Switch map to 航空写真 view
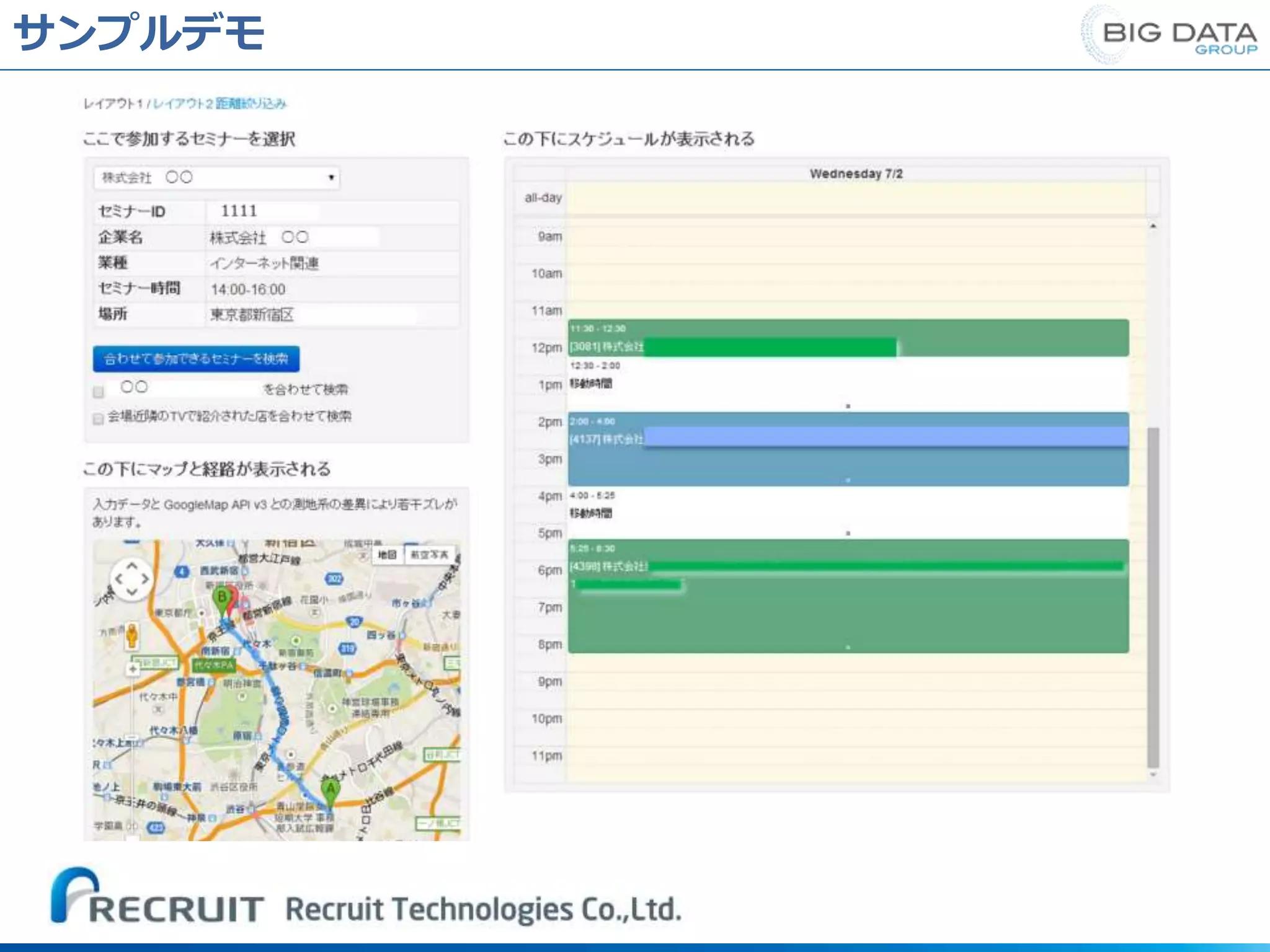 click(429, 555)
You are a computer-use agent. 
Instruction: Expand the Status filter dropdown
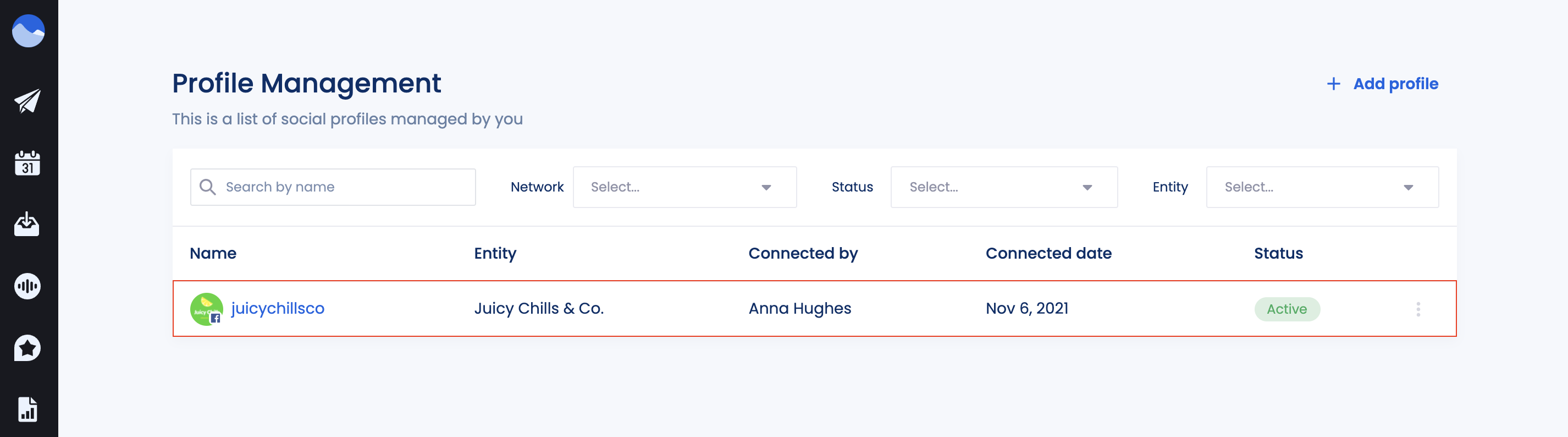click(1003, 187)
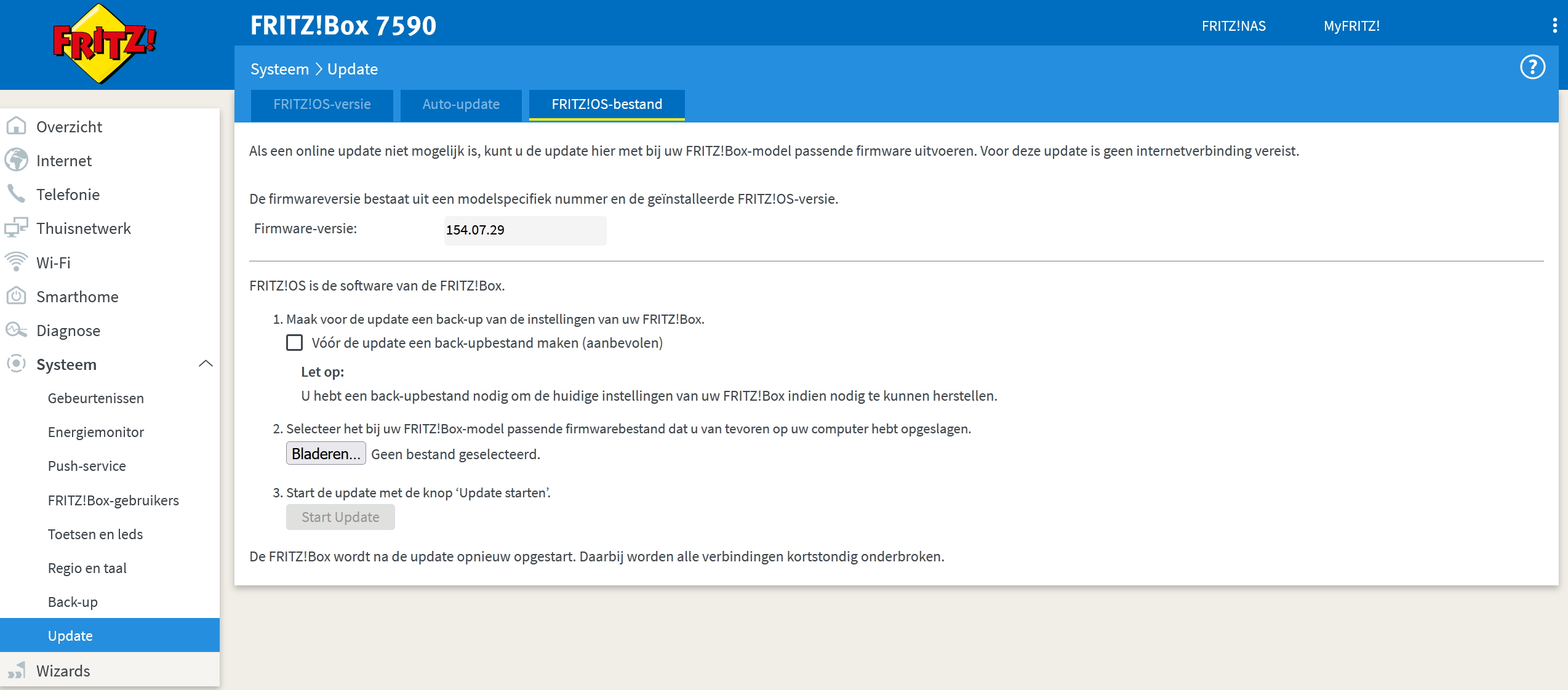Open the Thuisnetwerk menu section
This screenshot has width=1568, height=690.
tap(83, 228)
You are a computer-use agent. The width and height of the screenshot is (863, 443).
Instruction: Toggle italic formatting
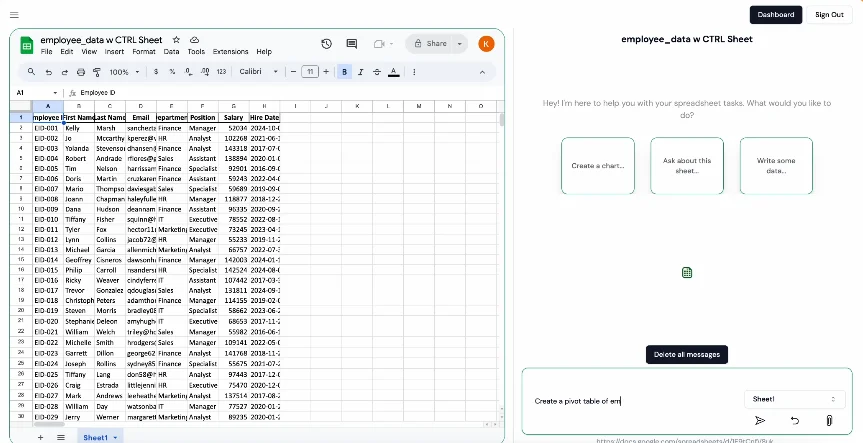(x=362, y=72)
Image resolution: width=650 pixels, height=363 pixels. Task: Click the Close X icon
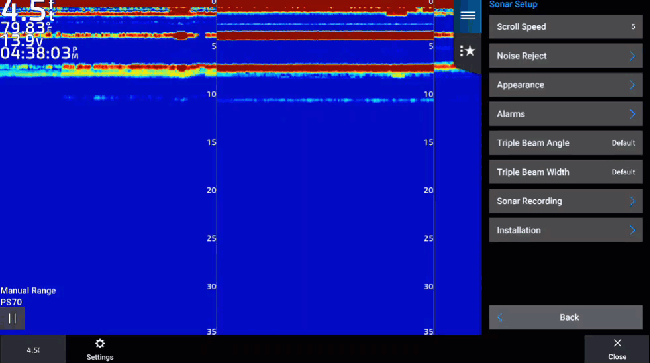[617, 343]
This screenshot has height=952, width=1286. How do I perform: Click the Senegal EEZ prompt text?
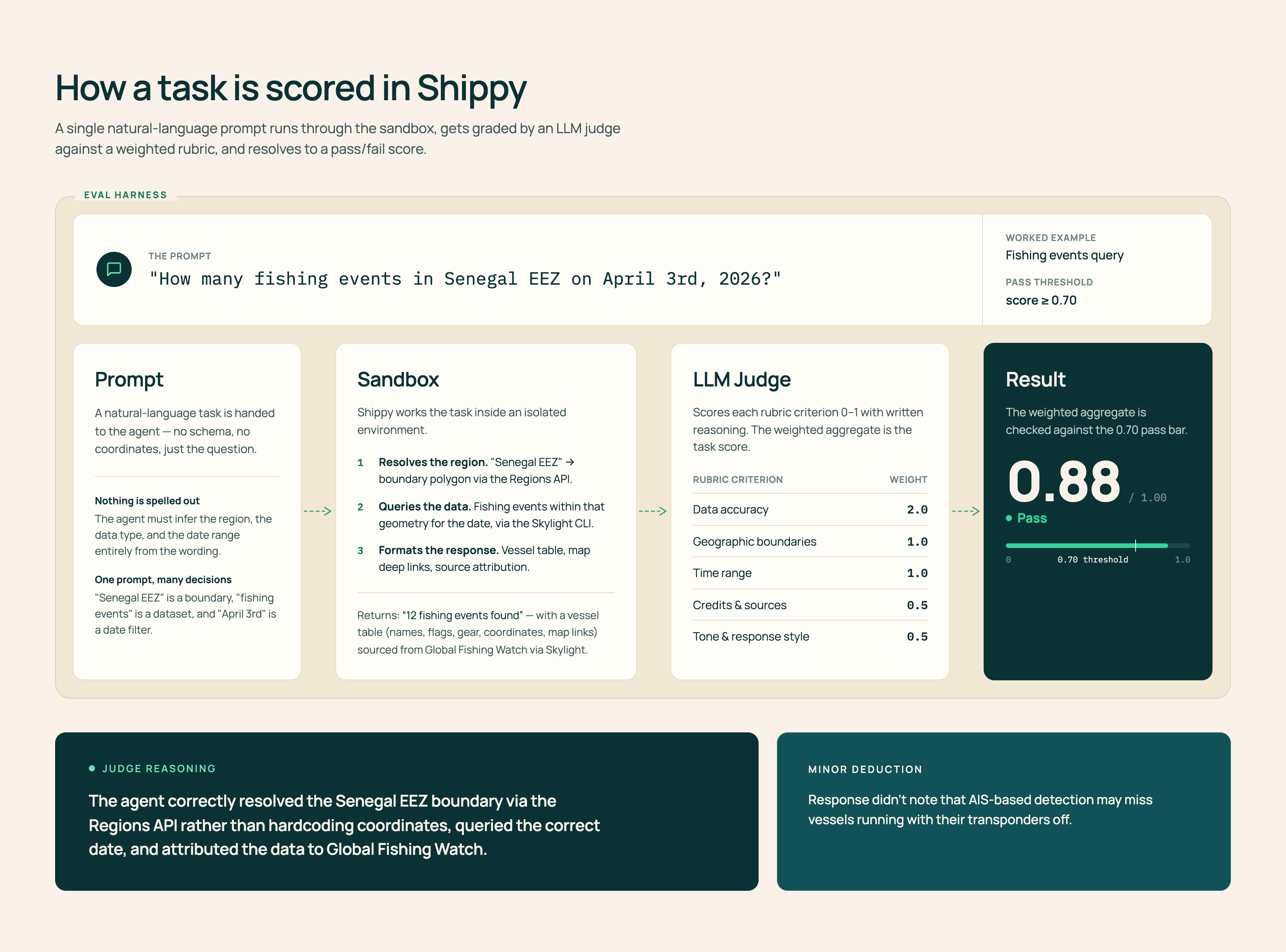465,279
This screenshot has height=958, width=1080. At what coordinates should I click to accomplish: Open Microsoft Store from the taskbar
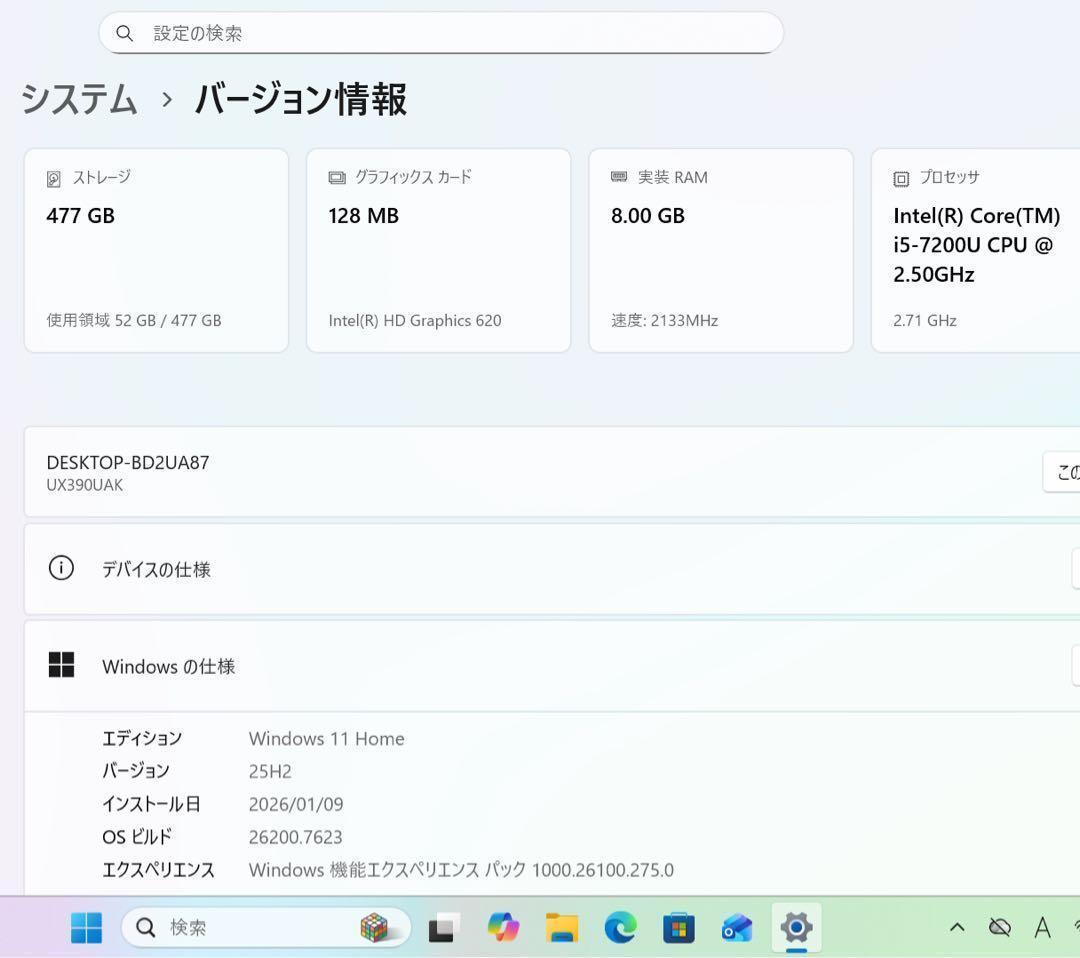pos(678,928)
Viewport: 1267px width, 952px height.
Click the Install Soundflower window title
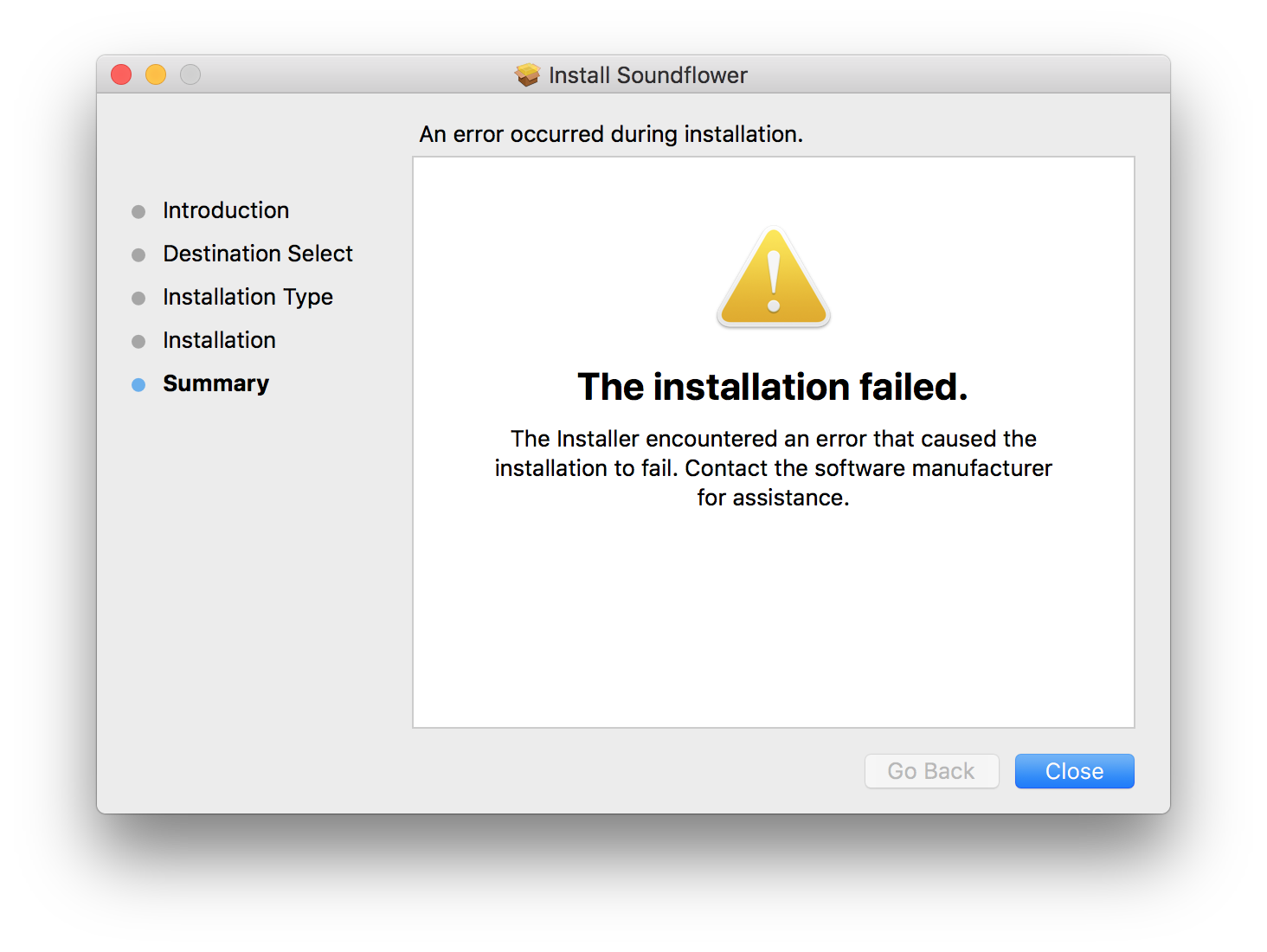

--

* Requirements *
Update the rows above by replacing every "Instruction" with "Command" and leaving everything else unchanged. Omit the pictures from your answer.

* Exercise response *
Switch map to 航空写真 view
 click(429, 555)
You are a computer-use agent. 
Command: Expand the Status filter dropdown
click(1003, 187)
Open the Thuisnetwerk menu section
This screenshot has width=1568, height=690.
tap(83, 228)
You are a computer-use agent. The width and height of the screenshot is (863, 443).
Command: Toggle italic formatting
(x=362, y=72)
Image resolution: width=650 pixels, height=363 pixels. Task: Click the Close X icon
[617, 343]
This screenshot has height=952, width=1286. How do I perform: Click the Senegal EEZ prompt text?
465,279
This screenshot has height=958, width=1080. At what coordinates should I click to accomplish: Open Microsoft Store from the taskbar
pos(678,928)
Viewport: 1267px width, 952px height.
Click the Install Soundflower window title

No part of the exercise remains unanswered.